CoolSceptic
Muse
- Joined
- Mar 6, 2008
- Messages
- 689
You're kidding me. Did you actually read the paper? Merely changing the version of the instrumental series halved the magnitude of the effect he measured. And let's be clear here: when I say "changing the version", I don't mean swapping CRU for GISS or some such. I mean swapping CRU v3 for CRU v2. HALVES the magnitude of effect he observed, reducing the variance factor to just over two. Kudos to Halley for being honest and including this result (shame there was no indication of this in the abstract) rather than burying it, though.That's a rather creative interpretation of what Halley wrote. He did say that paleoclimate reconstructions are imprecise, but also found that they would need to be underestimating the variance by a factor of 4 before in order for it to be at all plausible for the recent warming to be within the bounds of natural variability.
Halley attributes this to sampling, and whilst this is a reasonable speculation, I cannot see how he can dismiss other reasons, such as changes to the CRU algorithm itself, to which his parameter estimates are extremely sensitive.
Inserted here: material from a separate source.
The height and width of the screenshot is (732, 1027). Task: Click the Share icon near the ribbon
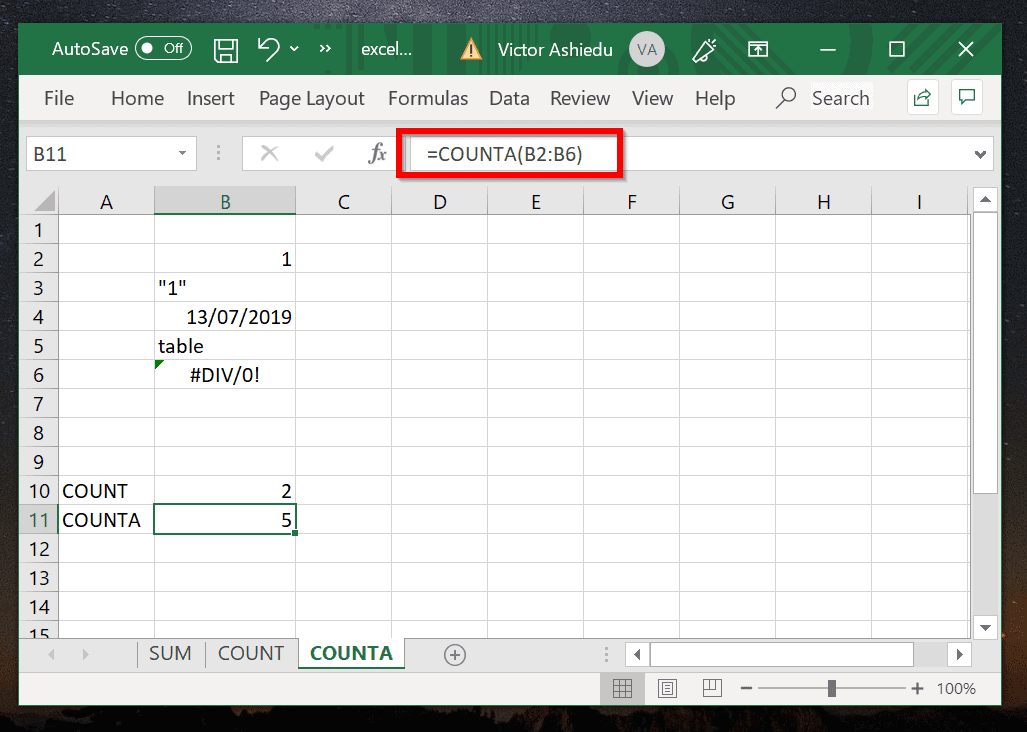coord(922,97)
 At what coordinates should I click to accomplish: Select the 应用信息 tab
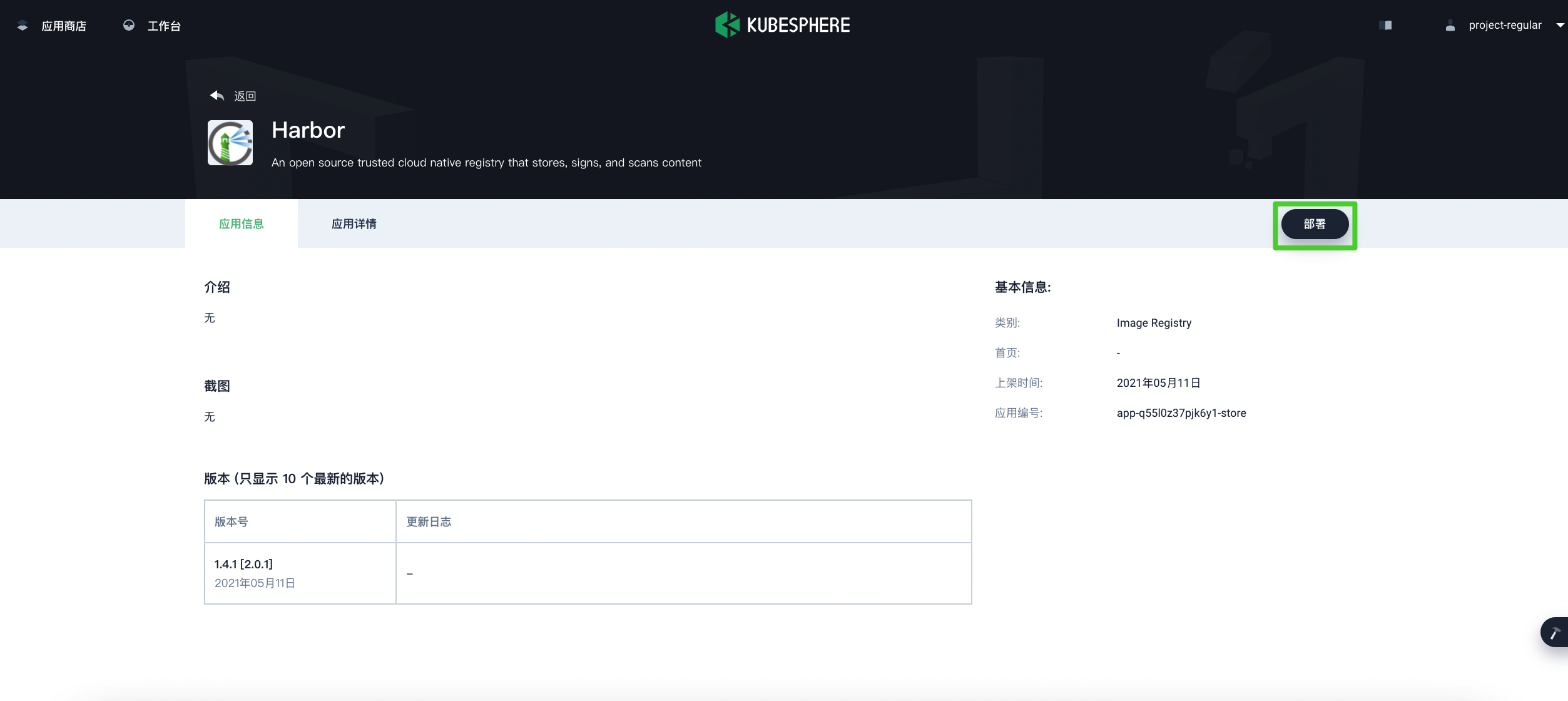[x=242, y=223]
This has a consequence though: it is clear that the error bounds on his estimates of the LTP behaviour are way too small, for such a large change in result to be caused by what should have been a trivial change in input data. It is clear that there is a source of error here which is not understood and not accounted for properly.
(As an aside: since Halley uniquely relies on the CRU instrumental series, technically it is not admissable on this thread, as we are supposed to be discussing what if CRU were not available. Of course, Cohn and Lins would also have to go. But then, much of Koutsoyiannis work would still stand!)
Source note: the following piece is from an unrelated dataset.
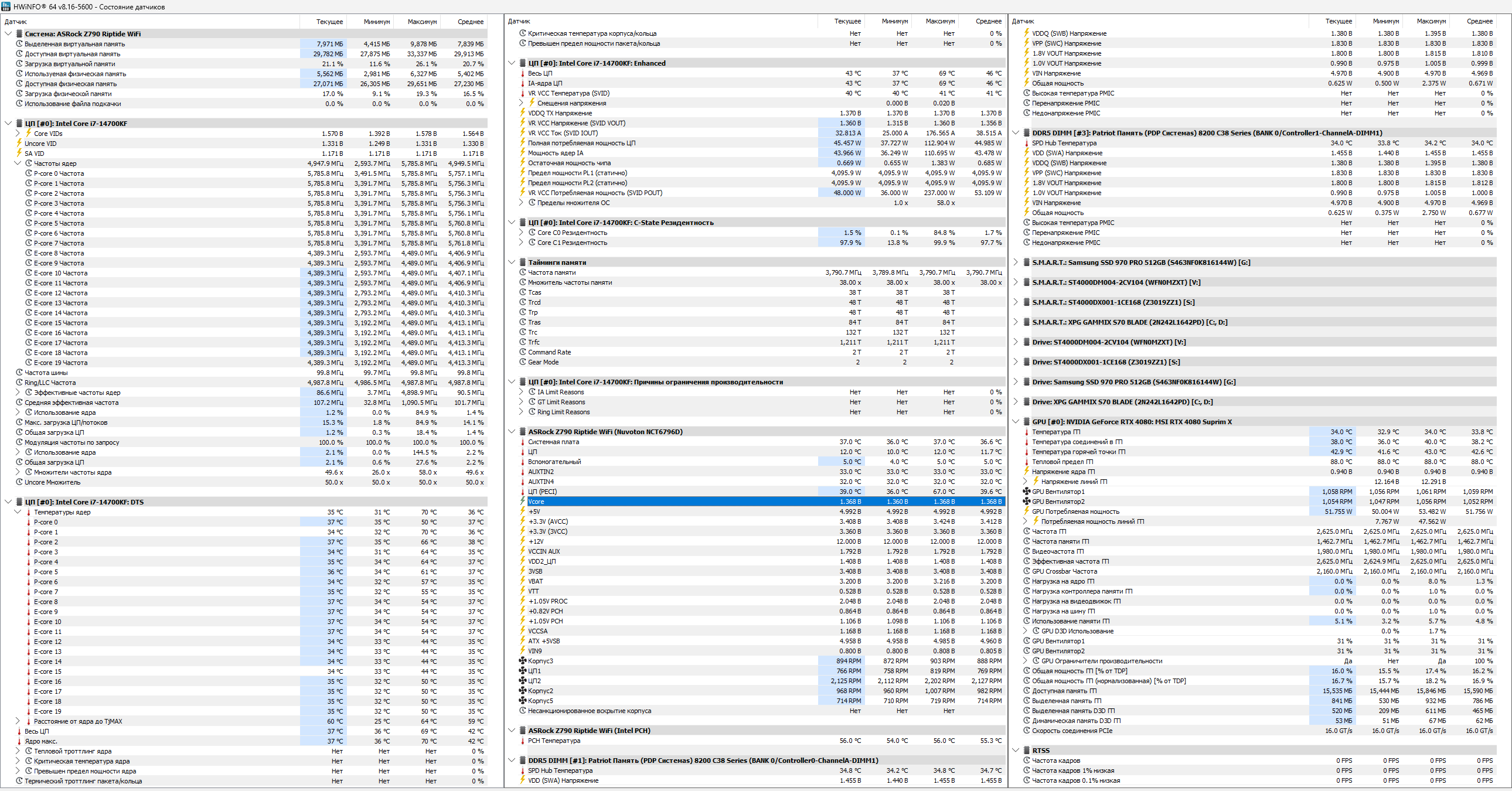Click thermometer icon next to Системная плата
The image size is (1512, 791).
tap(522, 442)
Halley goes on to point out that if the instrumental series is undersampled, then the palaeoclimate reconstructions are also likely to suffer from the same problem. He then points out that it has been argued that there is a systematic underestimate of these temperature reconstructions (citing von Storch's demo that variance matching of a noisy signal to the instrumental series suppresses historical variability) and outlines what must be done to build confidence in this. He accepts in the paper that the present reconstructions are inadequate for drawing clear conclusions. (I would similarly suggest that the huge sensitivity of the result to instrumental versions show that these records do not yield parameter estimates acccurately enough for such an analysis either).
Of course, you only learn this by reading the paper itself. Those who merely read the abstract might be under the sort of impression that you give here.